Wednesday, August 21, 2013

Reconnecting

Stories and Metaphors

It's funny how sometimes, even in total ignorance, you can manage to get a metaphor for something totally right. This is probably not something to be too proud of, since that one nugget of truth is usually surrounded by many others that are so much less right. In this case I'm talking about metaphors for transition. Right before I publicly started that process I thought of it in terms of leaping off cliffs and of taking flight. And while those images did capture both the terror and exhilaration of that process, in a more fundamental way they fell short of the truth, they were incomplete and inadequate metaphors for the process. 

Why do metaphors matter? I'm convinced that humans are creatures that need metaphors and stories to make sense of life. We need metaphors and stories to shape how we understand the world, how we see ourselves and how we respond.

So the nature of those metaphors matters. If we choose to tell ourselves a story of victimhood and oppression, our view of the world and our futures will be colored  by that view. And if we choose a story of triumph and challenges overcome, that too, will shape our worlds. At least in choosing the image of leaping off the cliff I was acting rather than suffering, choosing my own path in spite of the obvious danger, and that was good.

The Grand Canyon

However, as I think about it now, it's an older metaphor that reflects the experience more accurately. When I was first contemplating transition it seemed like a daunting task. A personality built over decades had to be dismantled, roles and behaviors learned over the years had to be unlearned, and connections forged over a lifetime had to be broken. Only then, I thought, could I start to build the new personality, roles, and behaviors that express who I really was and wanted to be. 

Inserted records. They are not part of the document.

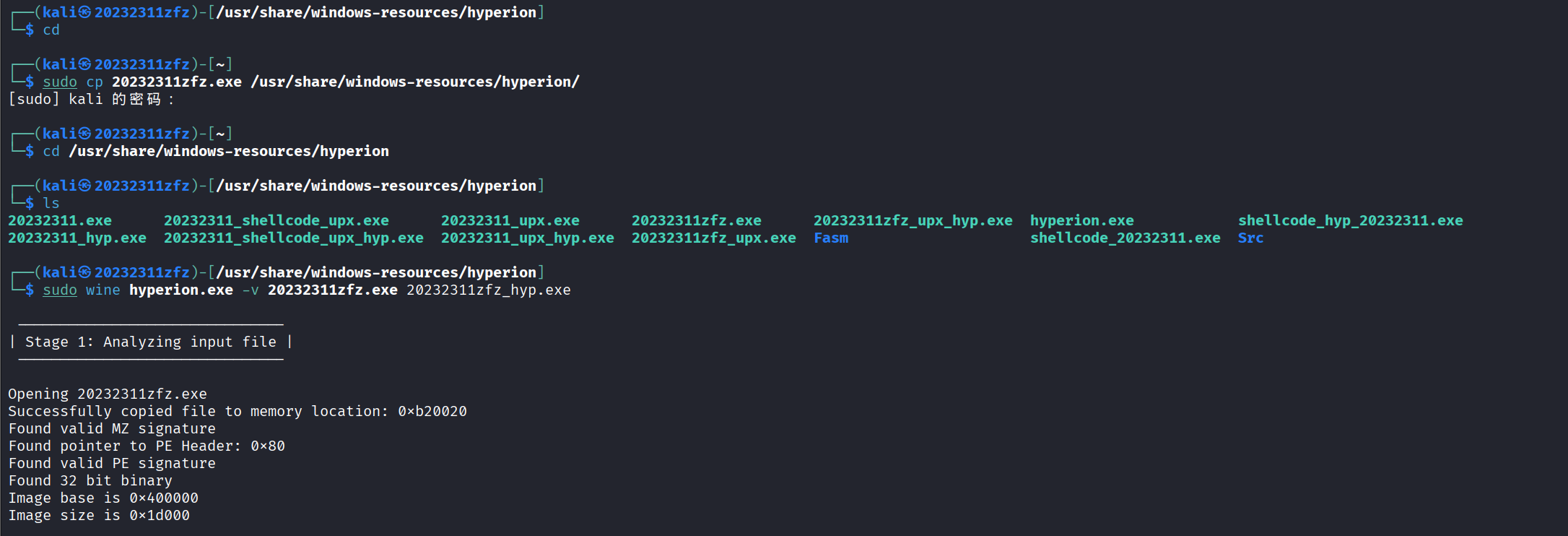The height and width of the screenshot is (536, 1568).
Task: Select 20232311_shellcode_upx.exe filename
Action: [276, 220]
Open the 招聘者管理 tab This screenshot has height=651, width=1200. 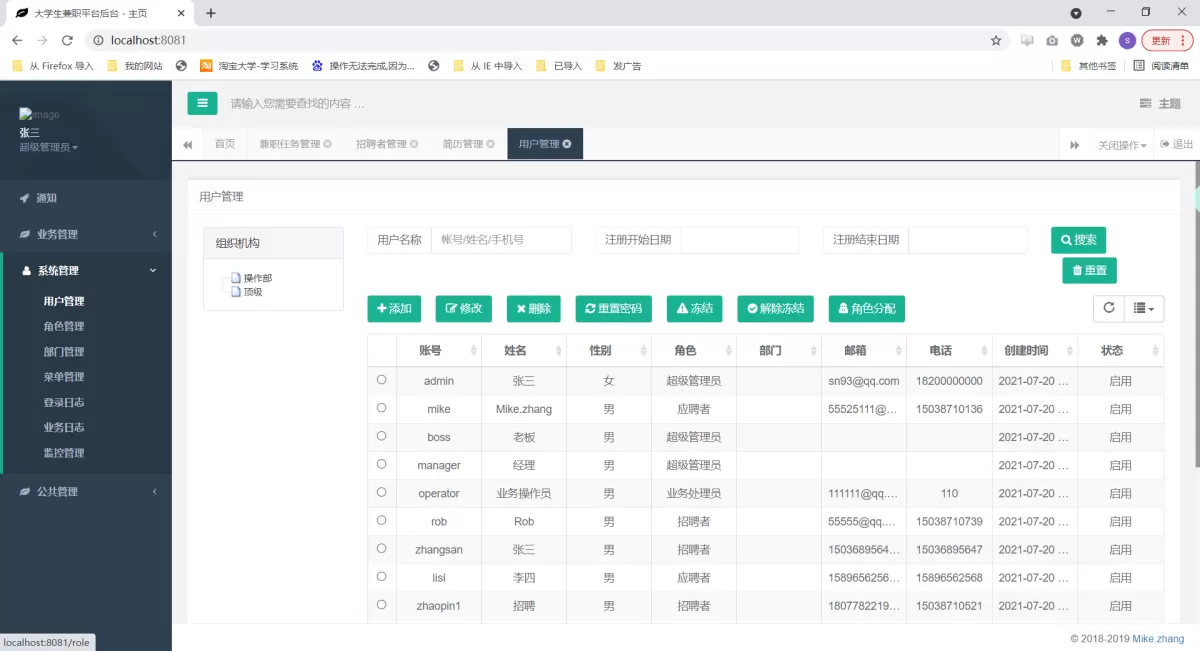(380, 143)
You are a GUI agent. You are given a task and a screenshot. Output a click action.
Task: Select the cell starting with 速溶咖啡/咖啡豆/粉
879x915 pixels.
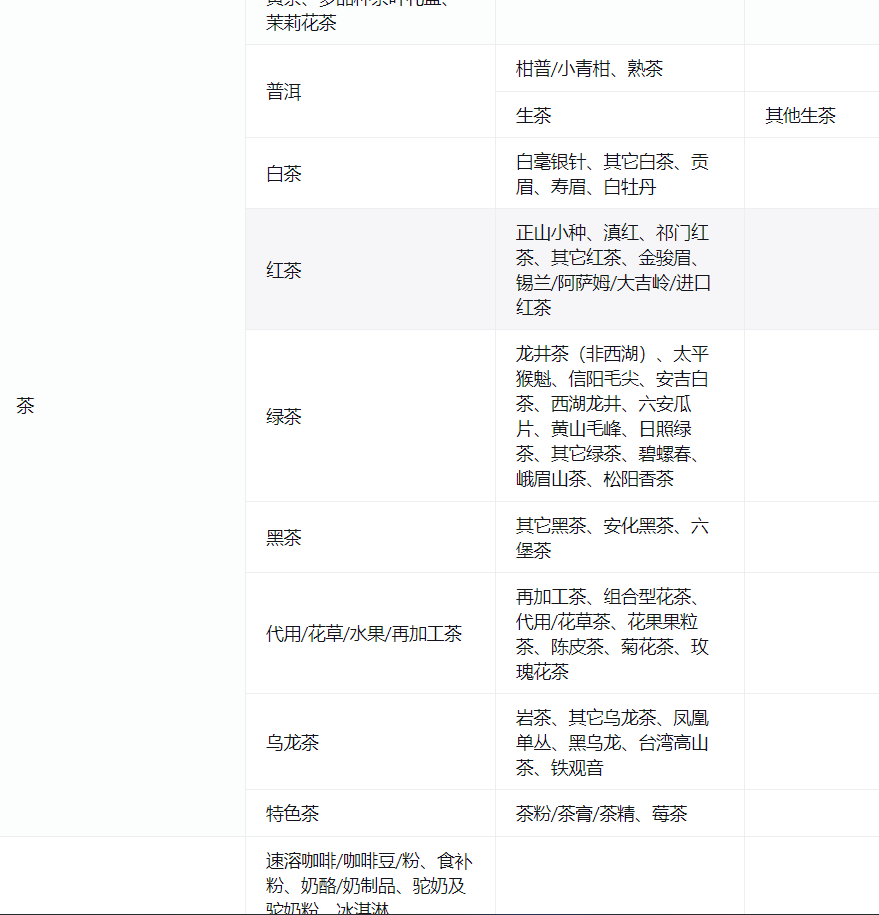(x=368, y=885)
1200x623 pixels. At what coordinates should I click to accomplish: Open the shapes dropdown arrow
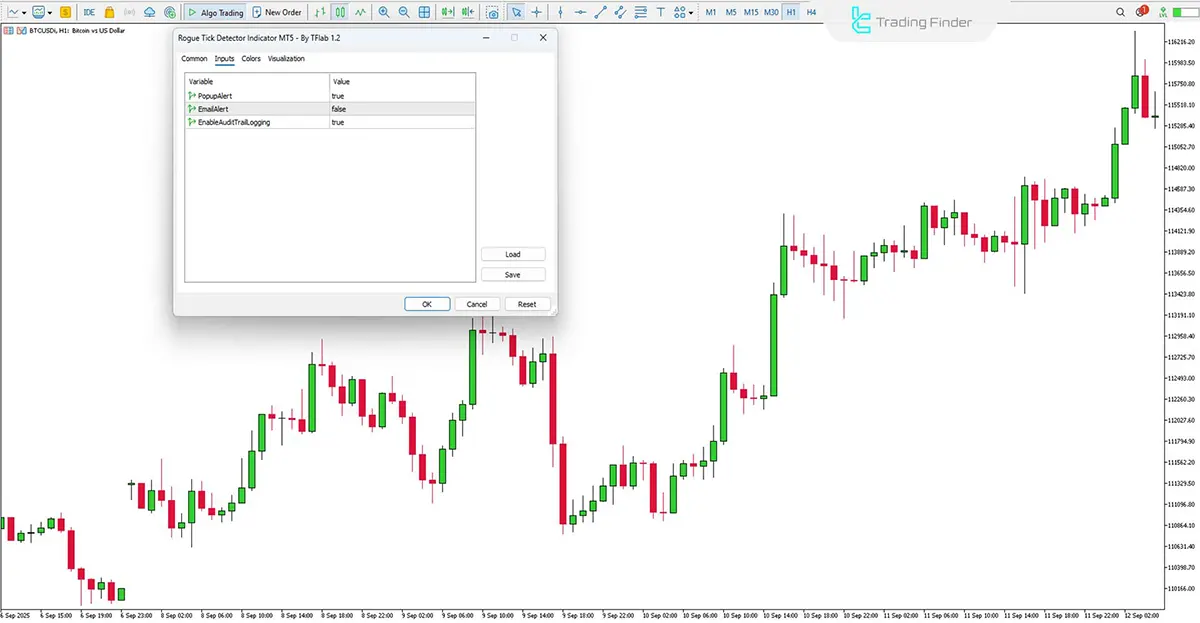click(x=691, y=12)
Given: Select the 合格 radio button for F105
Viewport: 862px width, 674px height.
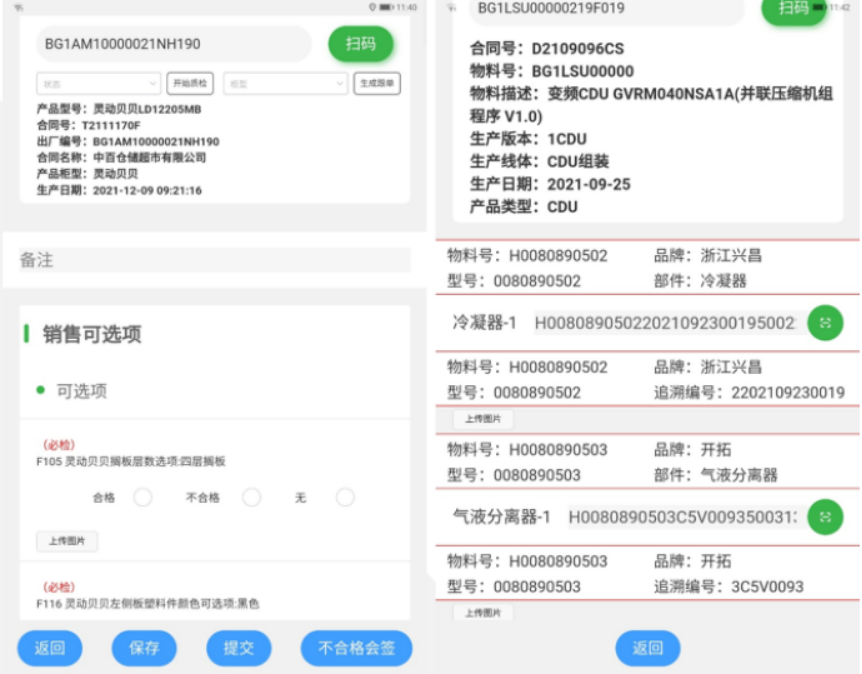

The image I saw was an immense canyon - a deep wide chasm that I wanted to cross. And the only way to get across was first to slowly, painfully, and patiently make the journey to the bottom. Then, I thought, the actual moment of transition would be a tiny hop across a narrow stream, really not much at all. That would be followed, of course, but the long slow climb back out the other side. 

That image resonates with me these days. In fact, I spent years making that descent, so slowly that people didn't realize - my  hair grew longer, I changed my job, my city, and so many other things. Old connections were left behind, often sadly. It was a long trek down, but eventually I did get down to that critical point. And in fact, when I got to that point at the bottom, I was right - it wasn't so much a leap off a cliff as a hop over a tiny stream.

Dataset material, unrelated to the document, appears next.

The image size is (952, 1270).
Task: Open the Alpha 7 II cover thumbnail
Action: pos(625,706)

Now, I'm on the climb back up the other side. The climb was exhausting at first. I am creating the woman I need and want to be as I go, deciding how she likes to dress, what things she likes, and who she is. Not all of the old person has gone, but almost everything is up for consideration, almost everything has to be learned, in almost every aspect I feel like I'm a novice, being judged by a more experienced world.

And probably more importantly, I'm considering how that woman will walk through the world. Again, not everything has changed, and probably some things never will. I still can't resist some jokes, and on the flip side, the reserve I got from my taciturn Scandinavian upbringing and a lifetime of concealing who I was will never go entirely away. But there is room for important change. The woman I am becoming is perhaps no kinder and gentler than the man was, but she is definitely more free to express and even celebrate kindness and gentleness. Free from the man's implicit self-loathing she is more able to embrace the good times and to cherish her friends.

And that has lead to a joyous surprise. On the way down I thought that most connections were truly broken, that each person I had left behind was gone for good. I am now learning to my joy that I was wrong - the way up has increasingly been populated by old friends, each one of them as invigorating as a cool drink. And each one of those old friends I meet along the way, each one who manages to see the new me, remember the old me, and then pull the two together, makes the journey that much easer. 

It's hard to be whole without a past, and it turns out that this has been one the key lessons of the climb back up out of the canyon - not only must a new personality be forged from the shards of the old, for it to be truly whole it must embrace all of the old one's past, the pleasant and the painful, the sadness and the joy. 

This was the part that I didn't understand when I first contemplated the process years ago. I saw the journey to the bottom, I saw the trek back up. I even guessed at the insignificance of the stream. But I didn't understand the true work of the climb back up, and I didn't see all of the friends who would be there to make the journey such a pleasure. 

All of which is really a riff on my earlier post. There I said that I would be unlikely to reach out to old friends because I didn't know if they would want to see me. To put it another way, I was afraid of being rejected. I've now come to see that staying away from old friends out of the fear they might not accept me is not the way to continue my climb.

Many old friends have found me and reached out first, and I treasure them. But I have also started making the contacts on my own, and that is just as important. Offering myself, the real me this time, to old friends and acquaintances is a sign that I value who I am, something that wasn't so true before. It's a move forward in hope and trust, which are hugely important to the woman I am.

What this means is that I'm going to hesitate less and worry less about getting in touch with people. Of course I'll still treasure those who find me. But if it strikes me, if I am reminded of or some how run across someone I used to know, I probably won't let fear of rejection stop me from reconnecting. And I think that's a good thing.